■ What you need to do
Only the lines holding "agent" are wanted; find them in the listing and return each one.

■ Data shown
···

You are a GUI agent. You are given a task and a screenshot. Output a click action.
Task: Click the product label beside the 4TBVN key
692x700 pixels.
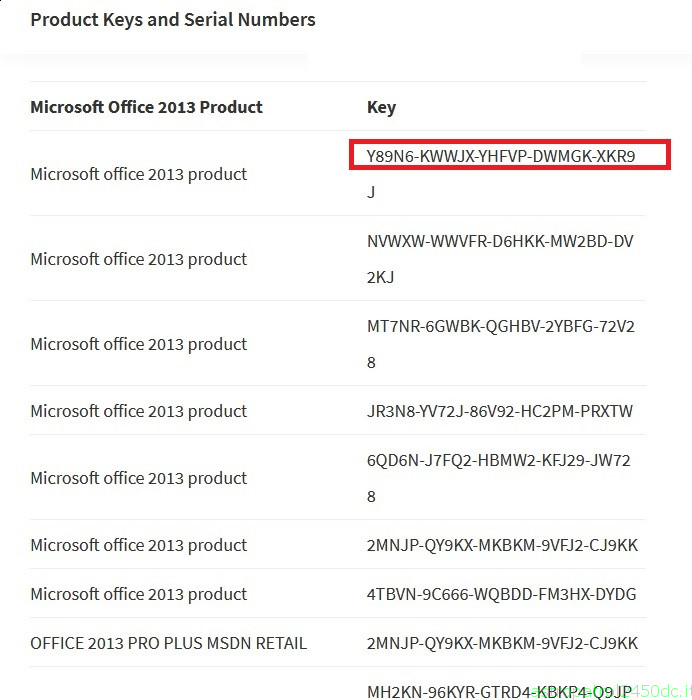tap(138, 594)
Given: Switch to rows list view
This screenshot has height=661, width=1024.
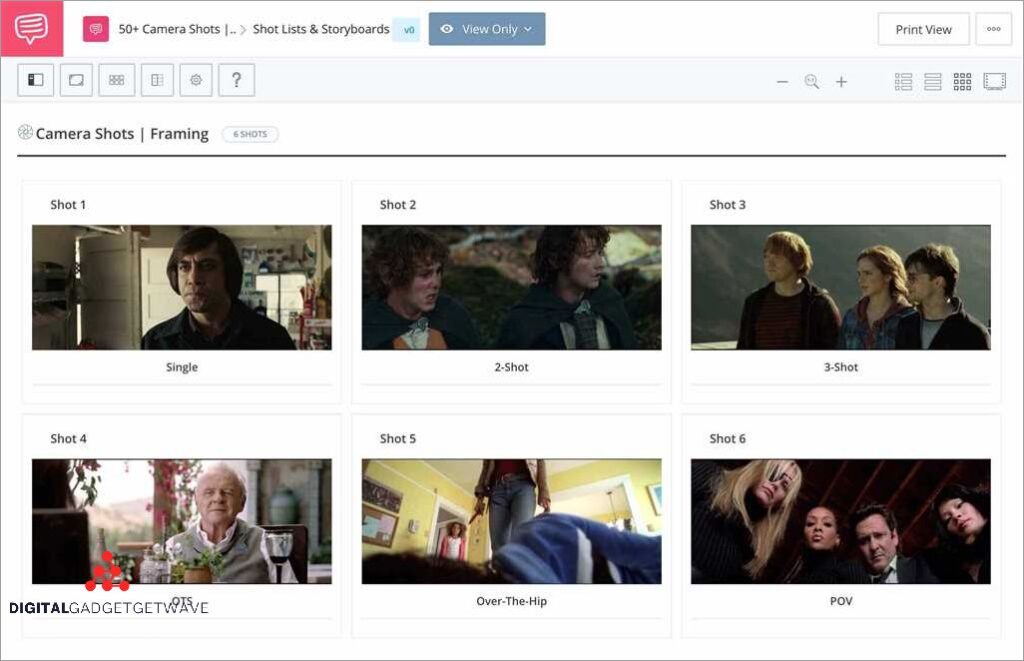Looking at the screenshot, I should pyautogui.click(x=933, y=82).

···

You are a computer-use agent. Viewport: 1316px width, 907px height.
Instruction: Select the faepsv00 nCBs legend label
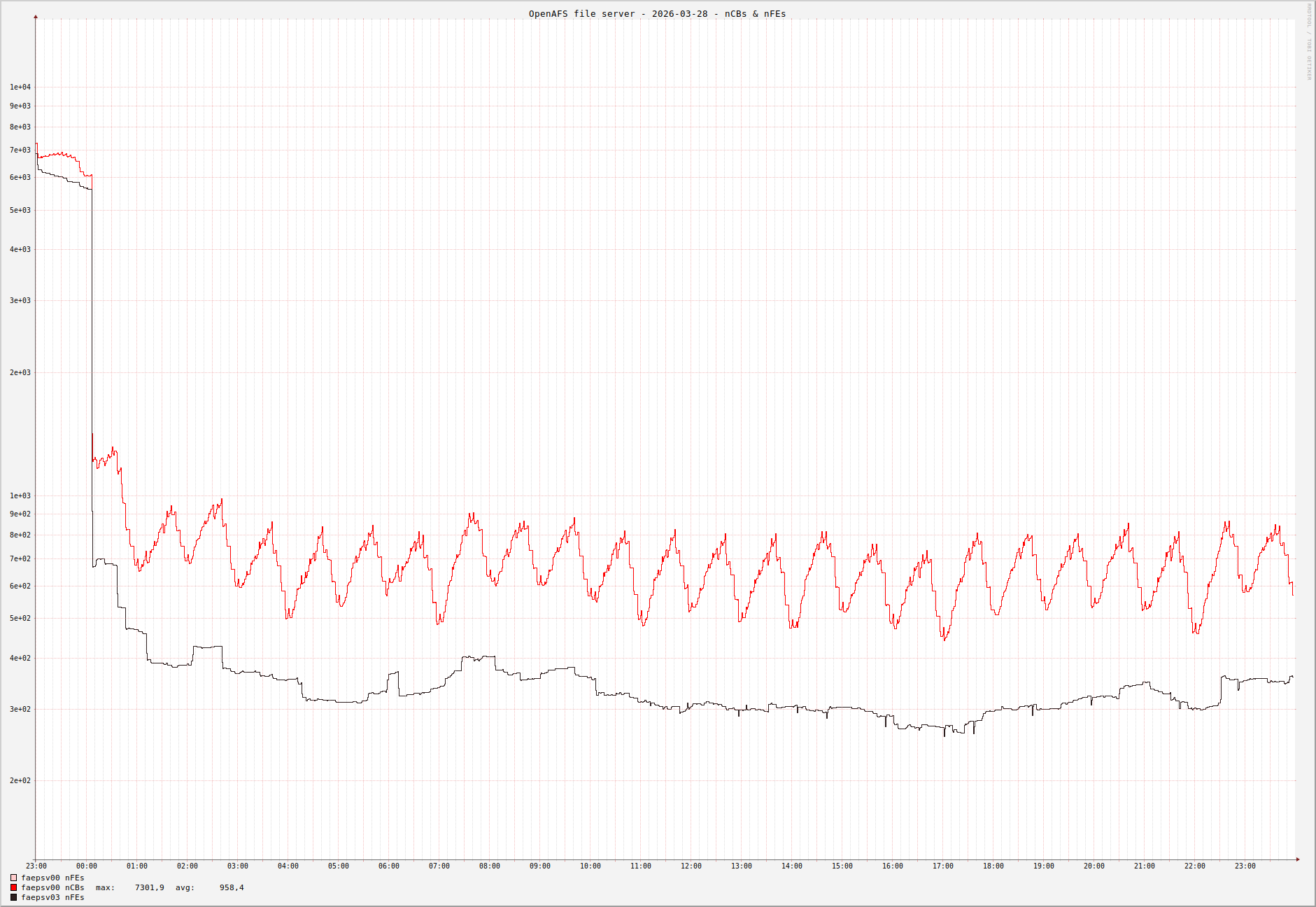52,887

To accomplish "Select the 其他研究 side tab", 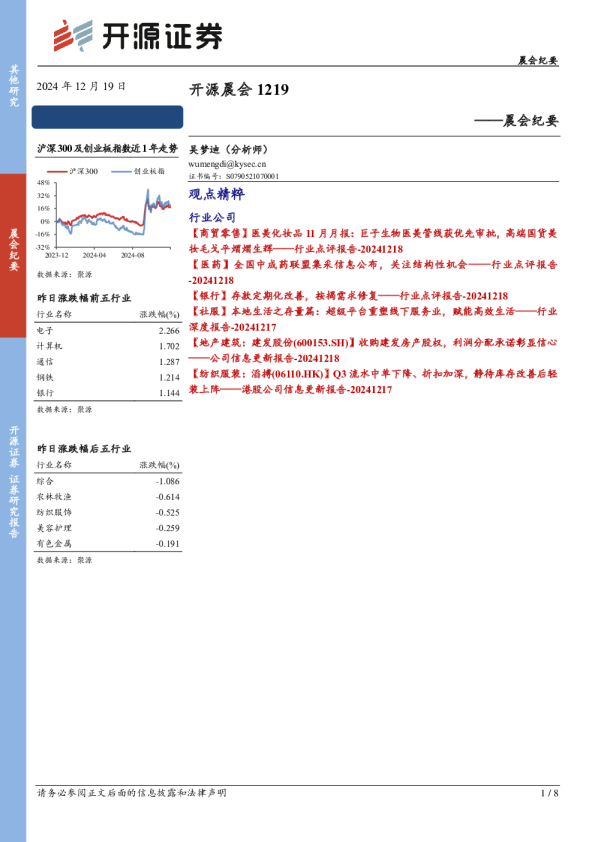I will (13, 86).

···

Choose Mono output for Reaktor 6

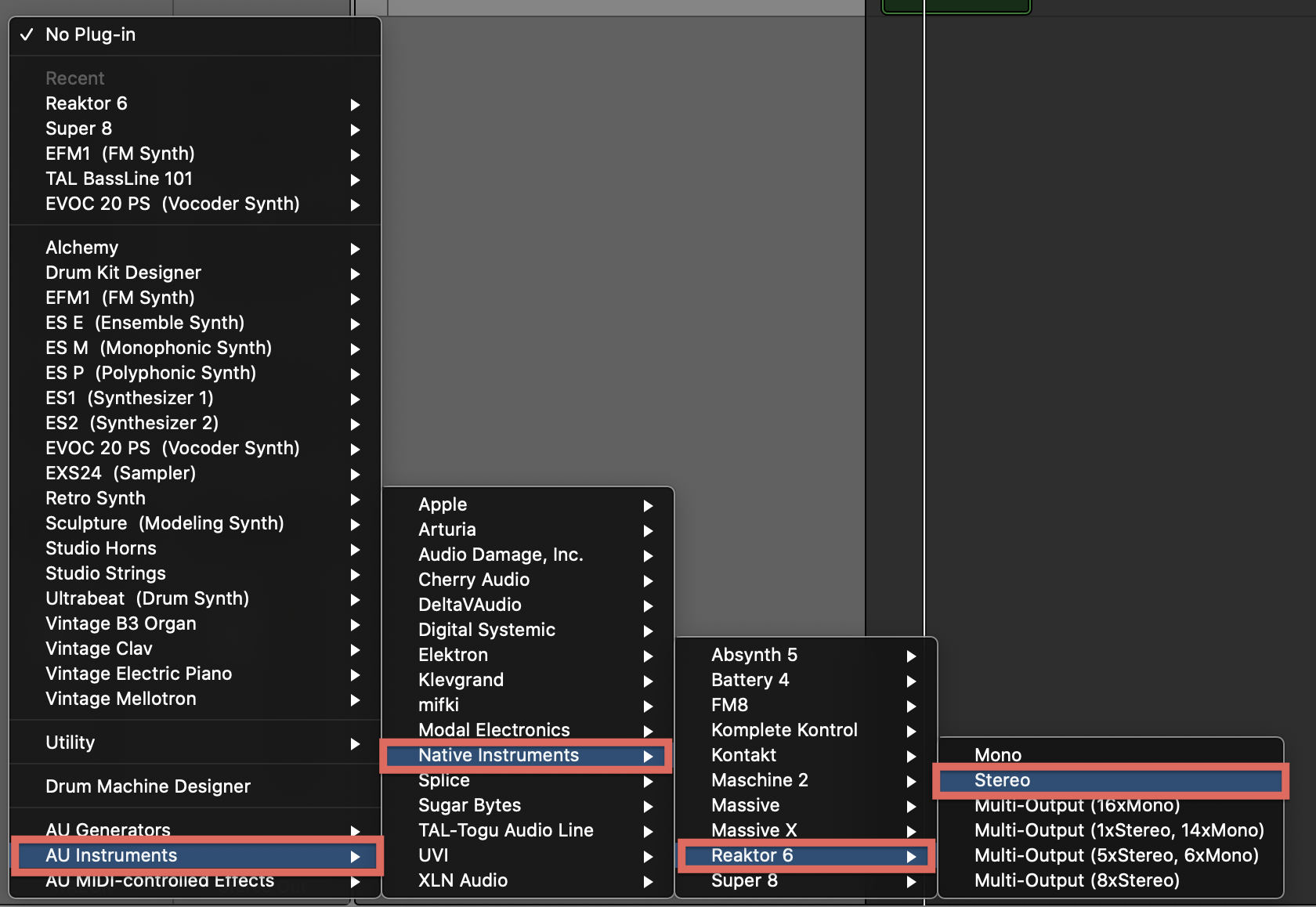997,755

···

■ Solution to this problem
You are a GUI agent. You are given a task and a screenshot. Output a click action.
You are a computer-use agent. Viewport: 1316px width, 907px height.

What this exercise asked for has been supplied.